Thursday, April 15, 2010

Six things that make a great client.

We talk a lot about what makes good work, or a good creative person, or a good agency. We seldom think about what makes a good client. Of course, maybe more than anything, good work does not happen (consistently) without good clients. What follows I adapted from Martin Puris' "In Advertising, What Distinguishes a Great Client." He wrote it for Adweek back in 1988. It works today.

1. A spirit of partnership.
There are two kinds of agency/client relationships. One has the client as the superior and the agency as the subordinate. A climate of fear prevails. If you, the agency, don’t do as you’re told, you’ll get canned. This kind of relationship is characterized by mistrust and intimidation. And good work never results.

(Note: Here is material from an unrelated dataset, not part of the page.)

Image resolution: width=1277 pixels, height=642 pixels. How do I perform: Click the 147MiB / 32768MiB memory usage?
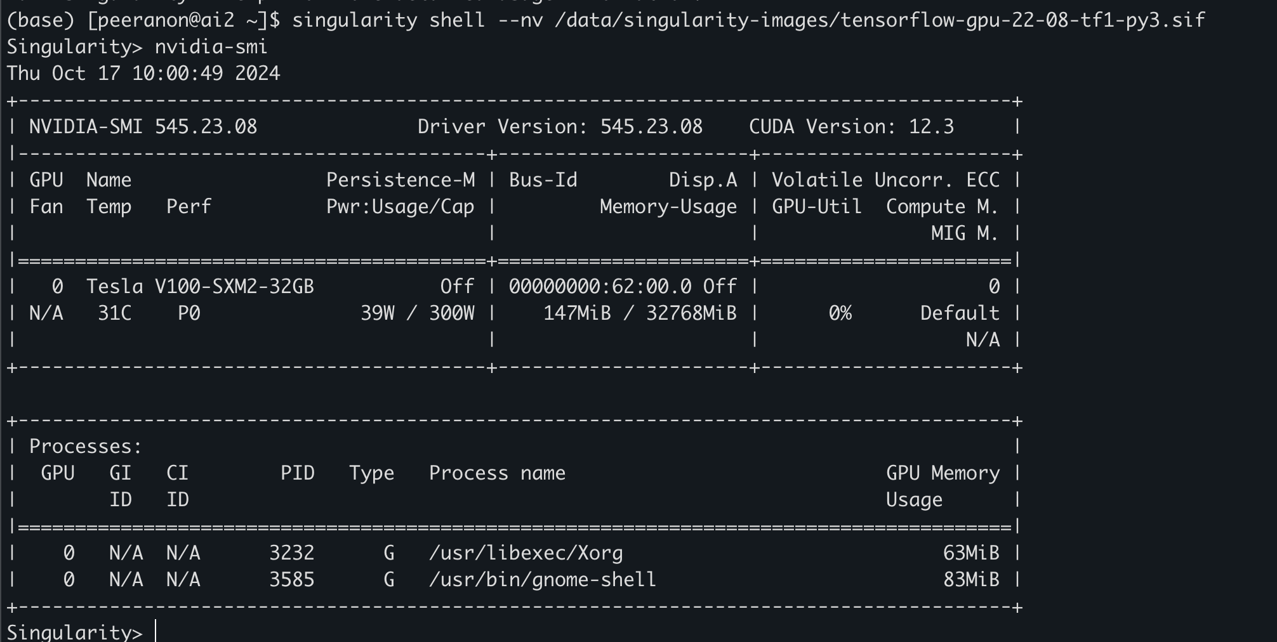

Great agency/client relationships are those based on equal partnership. Fear, intimidation and disrespect have no place. And it is precisely the absence of fear that makes the relationship work. That allows for honesty. That allows agencies to disagree with their clients, to argue, to take great risks that almost inevitably are required to achieve great results. It also allows agencies to admit when they have failed.

2. Make the agency totally absorbed in the company’s product, the people and the corporate culture.
Great clients totally immerse their agencies in the products. This is hard work for both agencies and clients. It takes time, costs money and involves risks.

Only through total immersion can agency people learn the facts that become emblems for the whole. Total immersion is when an agency team thoroughly understands a client’s “corporate culture. It’s only then that it will be more likely to create campaigns that last.

3. Create an environment of experimentation and be prepared to pay for failure.
Nothing leads to mediocrity in advertising as directly as an environment of risk-aversion. And mediocrity is advertising means your messages will be unobtrusive.

Very few advertisers have budgets large enough to allow unobtrusive advertisements enter a target’s mind. Most advertisers spend at a lower level—a level at which you can’t afford to change messages frequently. So you have to find a winning campaign: one that will stand out.

Great clients want advertising that stands out. So great clients create an environment of risk-taking, and great clients back up this philosophy with a willingness to pay for experiments that go wrong.

4. Get to know the people who work on your business.
Not just the C-Suite. But the people who are in the trenches. These people are people with a true passion for your brand and for creating work that will work for you (and for themselves.) Great clients know it’s human nature for people to work harder for friends than for business associates. The happy consequence is that the great client gets more effort out of the agency.

5. Agree on a clearly defined objective for advertising.
Most advertising fails to work before the first bit of copy is ever written. It fails because we haven’t defined or agreed upon the message we wish to communicate.

Most often it seems that creative strategies are often “approved” with an alarming lack of discussion—but creative executions are scrutinized with a fine-tooth comb, often at numerous levels within an organization.


6. Keep approvals simple, and disapprovals simple and clear.
Nothing saps the energy and spirit of an agency more than presenting the same work over and over to different levels and sections of a client’s organization, debating nuance and detail along the way.

The best system for approval of advertising is, frankly, to have as few layers as possible. And yes, this does mean one layer is best.

As for as disapprovals, be honest, articulate and specific. Work hard to express your issues. Only then can changes be addressed. Great clients demonstrate that they have listened very carefully to the agency’s point of view and respect it.